When the researchers are informed of death, the family is contacted and asked to re-endorse the consent form which should accompany the body. This is necessary in order to fulfil legal requirements and simply involves re-signing and dating the previously signed form. Where this is not possible, verbal re-endorsement will suffice providing a written form can be obtained by return of post. The relevant doctor issues the death certificate which enables the body to be released for autopsy. The pathologist is told of the death, and transport of the body is arranged.
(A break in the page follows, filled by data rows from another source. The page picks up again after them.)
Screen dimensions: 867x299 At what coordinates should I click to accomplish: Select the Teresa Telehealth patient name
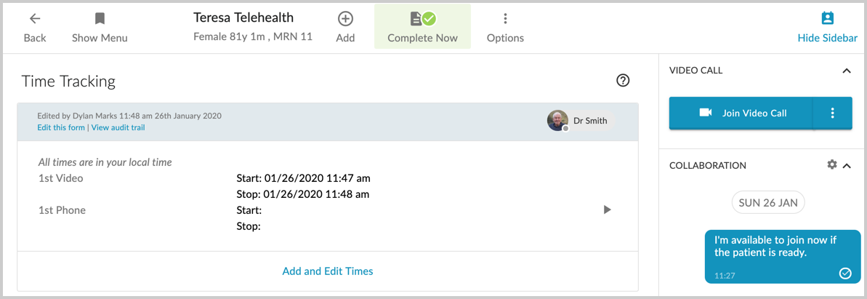point(243,17)
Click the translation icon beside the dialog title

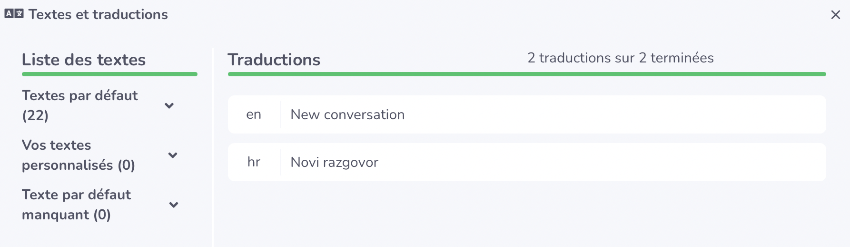[14, 14]
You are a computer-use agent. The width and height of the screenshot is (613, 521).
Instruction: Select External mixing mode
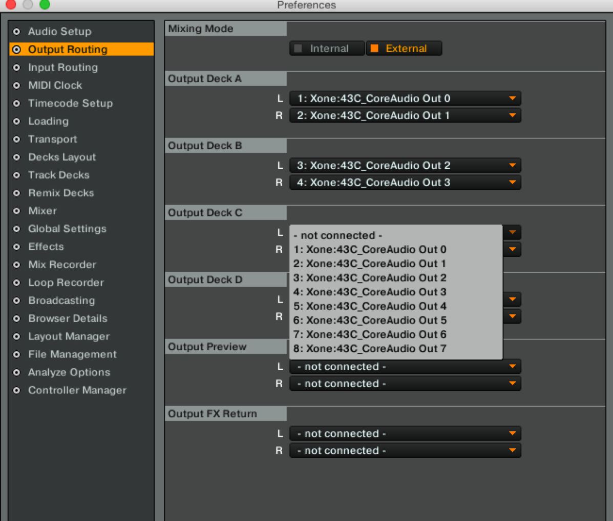point(404,49)

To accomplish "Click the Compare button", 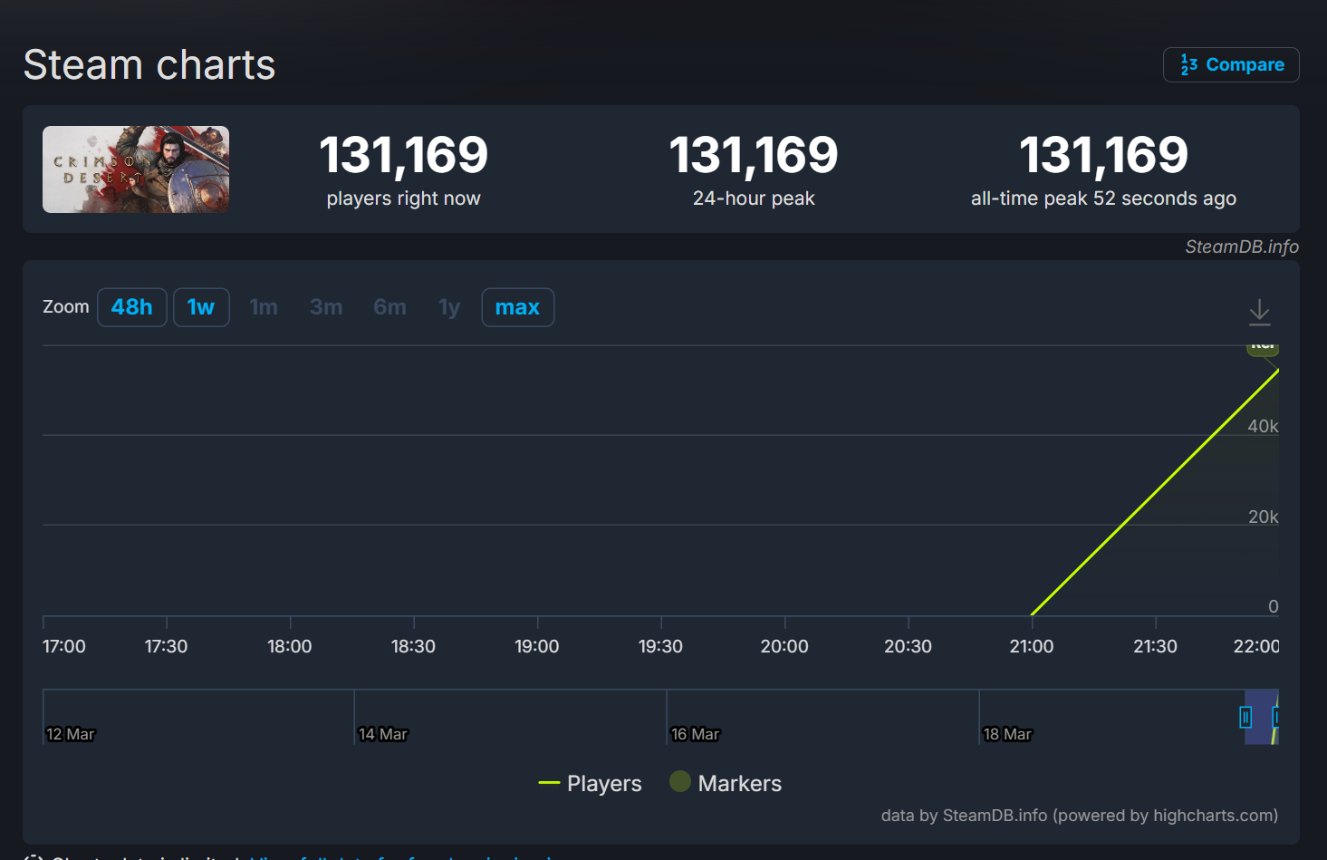I will 1231,65.
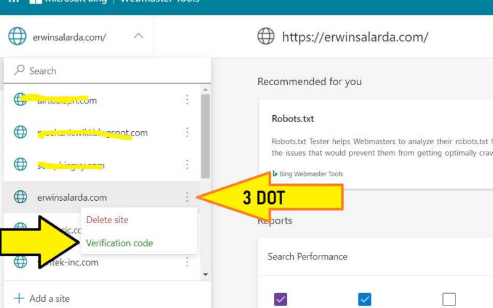
Task: Click the globe icon in the page header
Action: click(266, 36)
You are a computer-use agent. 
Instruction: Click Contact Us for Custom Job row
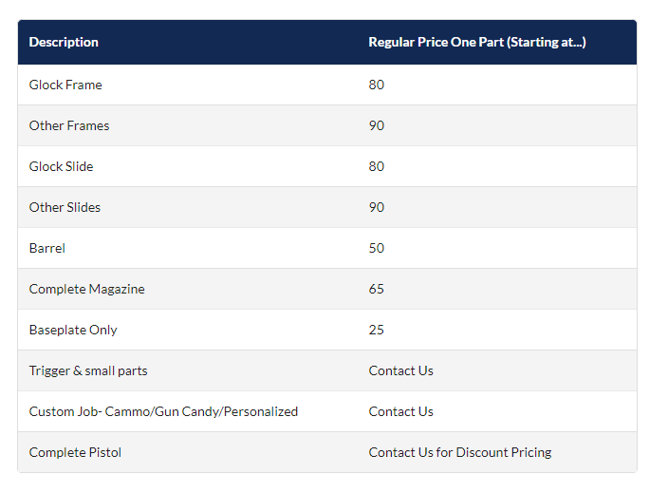click(x=400, y=411)
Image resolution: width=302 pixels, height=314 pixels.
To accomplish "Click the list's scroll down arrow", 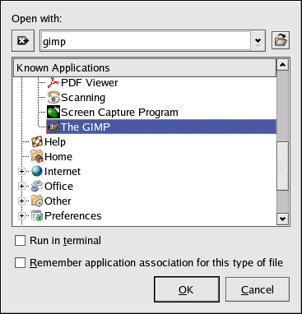I will (283, 219).
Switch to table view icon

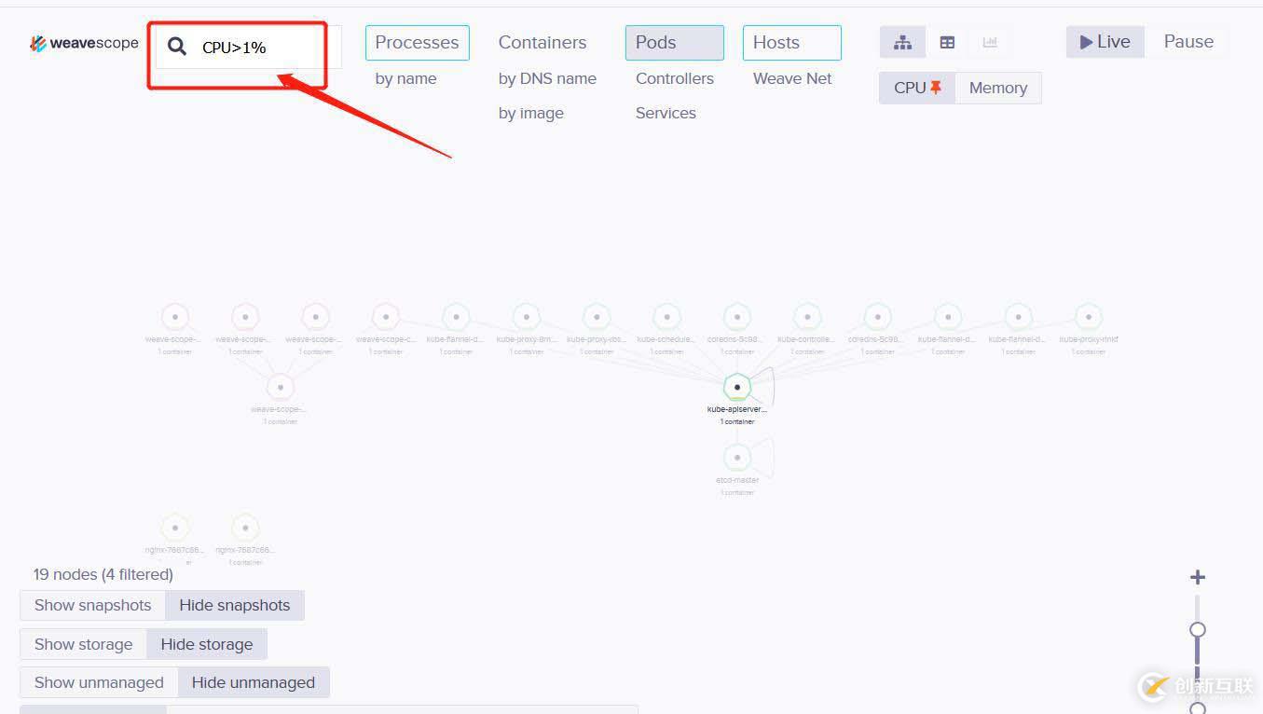947,42
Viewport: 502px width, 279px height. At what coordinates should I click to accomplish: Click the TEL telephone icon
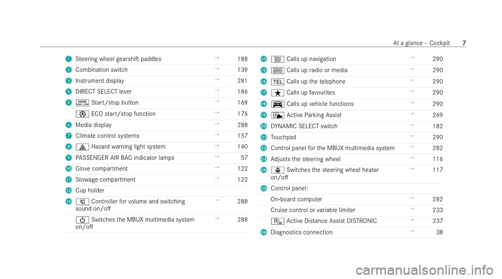(278, 82)
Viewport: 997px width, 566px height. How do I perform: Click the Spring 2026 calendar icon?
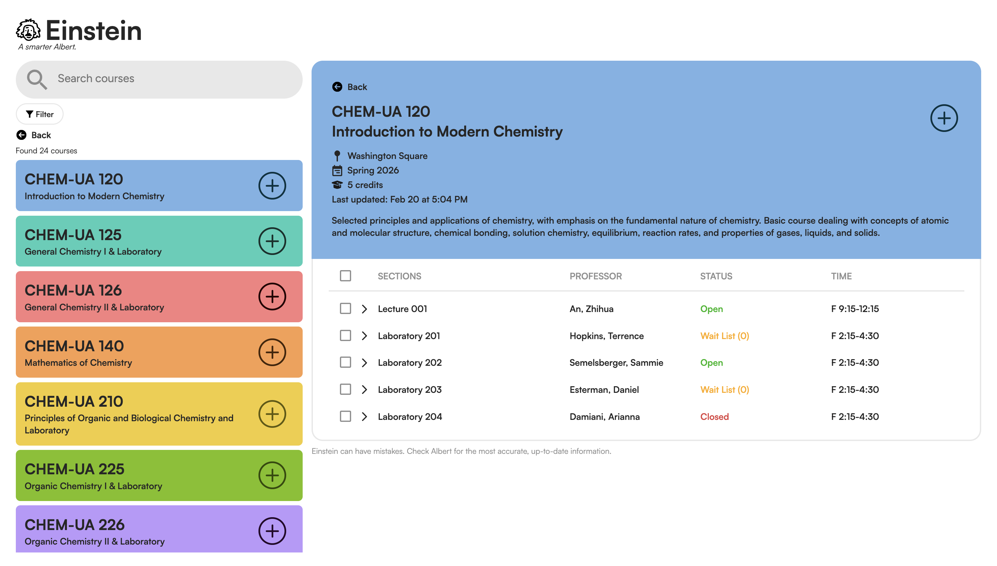point(337,170)
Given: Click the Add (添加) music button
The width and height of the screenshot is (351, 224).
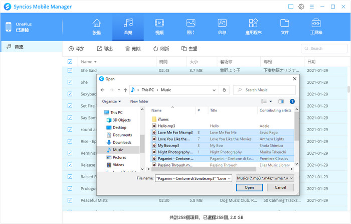Looking at the screenshot, I should click(76, 49).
In our case we have been careful to establish a reliable relationship with one particular undertaking firm prepared to travel far afield and who understand and support our specific requirements. Such an arrangement ensures both a committed and high-quality service. The family is informed when the autopsy is to take place so that funeral arrangements can be made.

5. Post-autopsy visits

In our experience, as in that of Valdes-Dapena, the post-autopsy visit is a vital part of the whole autopsy process [19]. Results are often keenly awaited by both families and clinicians. There is no doubt that the shorter the delay the better it is for the grieving process of the family, the collaboration of other professionals and the research [20, 21]. Regular clinico-pathological meetings which include all those who have played a part in the management and investigation of a case, enable those involved in medical, nursing, and diagnostic procedures to increase their skills and to become better informed.

It is very important that the research team fulfil their commitment to the family by contacting them as soon as the histopathology is available. An open invitation is made to meet either at the hospital or in the home of a relative and can include as many of the family as are interested .

The opportunity to ask questions, discuss specific findings and perhaps to resolve some of the lingering doubts and uncertainties helps the bereaved to accept the reality of the loss and to provide reassurance as they re-evaluate the past. In the words of a relative of one of our patients |I now have the answers to my questions and my mind is at rest on these points'.

Conclusion

Our experience of designing a protocol in which obtaining autopsy is essential has produced mutually beneficial results meeting the needs of families and scientific enquiry alike. We have identified five main factors which have enabled us to achieve a very high (97%) autopsy completion rate. The first request for autopsy consent made at the initial screening interview revealed that many families already held positive attitudes to autopsy. Our approach in making the request has been influenced by our own work in acquiring counselling skills and our understanding of the process of anticipatory grief, which, with clear explanations and information, enables negative attitudes to be explored and reassessed.